Wasn’t there a 2016 Telluride cancellation as well?
Yeah, that was the second time we tried it. They said to us that they wanted to negotiate another deal after the Lionsgate deal fell apart. We tried, and then Sabrina hipped me to the fact that Aretha just wasn’t well, and that was heartbreaking. I didn’t start the movie to stick it in the eye of Aretha Franklin, that wasn’t the intended thing. I wanted to work with Aretha Franklin. I wanted to bring glory to Aretha Franklin; it was never to be disrespectful to Aretha Franklin. So when Sabrina and I were talking and she said she’s not well, there was just nothing to do, so we sat on it.

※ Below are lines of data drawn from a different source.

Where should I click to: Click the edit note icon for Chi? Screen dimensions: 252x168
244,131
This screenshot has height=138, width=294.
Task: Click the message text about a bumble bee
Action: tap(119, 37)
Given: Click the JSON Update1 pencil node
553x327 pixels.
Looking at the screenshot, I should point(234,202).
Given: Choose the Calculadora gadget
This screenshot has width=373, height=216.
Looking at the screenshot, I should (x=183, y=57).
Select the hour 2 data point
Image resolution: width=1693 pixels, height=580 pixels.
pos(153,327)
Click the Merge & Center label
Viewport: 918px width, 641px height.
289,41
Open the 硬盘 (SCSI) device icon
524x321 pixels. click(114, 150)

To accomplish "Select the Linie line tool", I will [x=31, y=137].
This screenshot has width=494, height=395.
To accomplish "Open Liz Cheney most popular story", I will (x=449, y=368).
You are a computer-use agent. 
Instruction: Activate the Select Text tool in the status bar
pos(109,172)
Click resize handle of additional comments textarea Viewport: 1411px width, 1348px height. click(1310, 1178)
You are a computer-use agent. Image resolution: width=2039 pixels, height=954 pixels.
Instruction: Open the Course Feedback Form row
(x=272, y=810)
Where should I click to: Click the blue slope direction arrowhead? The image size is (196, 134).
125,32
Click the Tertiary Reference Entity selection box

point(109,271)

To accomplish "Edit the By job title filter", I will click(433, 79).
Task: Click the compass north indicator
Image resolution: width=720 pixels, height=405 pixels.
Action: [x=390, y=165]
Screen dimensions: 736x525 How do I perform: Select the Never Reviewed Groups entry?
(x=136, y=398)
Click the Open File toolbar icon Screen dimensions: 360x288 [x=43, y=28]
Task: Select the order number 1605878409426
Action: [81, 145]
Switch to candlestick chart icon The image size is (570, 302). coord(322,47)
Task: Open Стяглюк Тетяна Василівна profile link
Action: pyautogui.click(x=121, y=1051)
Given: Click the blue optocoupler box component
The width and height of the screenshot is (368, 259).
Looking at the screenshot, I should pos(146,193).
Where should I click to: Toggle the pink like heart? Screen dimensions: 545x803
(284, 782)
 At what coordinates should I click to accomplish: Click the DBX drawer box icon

So you and your producing partner Terrell Whitley were invited to Aretha’s funeral in Detroit in August?
When Aretha passed, Sabrina reached out and asked if we would come to the funeral, so we went to Detroit. A couple weeks later, Sabrina reached out and asked if we would come to Detroit again and show the film to the family, so we did. There was a lot of emotion when we showed it. So she called me on the way home, and Sabrina negotiates for a living, she’s one of the heads of HR for labor relations for the University of Michigan, so within I believe three to five minutes, we had a deal. It’s all crazy. I could be overestimating. She said, “Well, you should make me an offer.” And I said, “Okay, how about this?” And she said, “How about that?” And I said, “Okay, great.”

Was that surreal after that whole 46-year saga, to have it all wrapped up so suddenly?
It’s all crazy. It’s the craziest story that I know of in show business. I think we’ve lapped the field on crazy.

Are there distribution plans beyond the one-week runs in New York and Los Angeles?
We’re sussing it out. How are we going to do stuff that is meaningful to her legacy? I feel very protective, and I think Sabrina does, too, of how do we sort of do this for us, by us. We’re really excited about finding a good distribution partner, but it has to be someone who understands that we are going to be doing these events in a noncorporate fashion with Reverend William Barber, with the Poor People’s Campaign, with Clean Water for Flint, with voter registration, and aren’t scared by that and actually are interested in that. So we’ve been very picky about the conversations. And, look, it’s also a brutal, brutal business, so if we don’t find distribution, we’ll do it by ourselves. There are other ways besides going through a giant distribution company. As you can tell, after 11 years, I’m not a volume business.

You oversaw the entire postproduction; is there anything left in the film that has Sydney Pollack’s touch?
One of my favorite moments is the last shot of the movie, which is Aretha after she’s sat down and finished with everything, and Sydney’s just standing over her shoulder. That’s a really emotional moment for me, always, because he was such a terrific guy, and I would never have been able to make the movie without him.

This interview has been edited and condensed for clarity.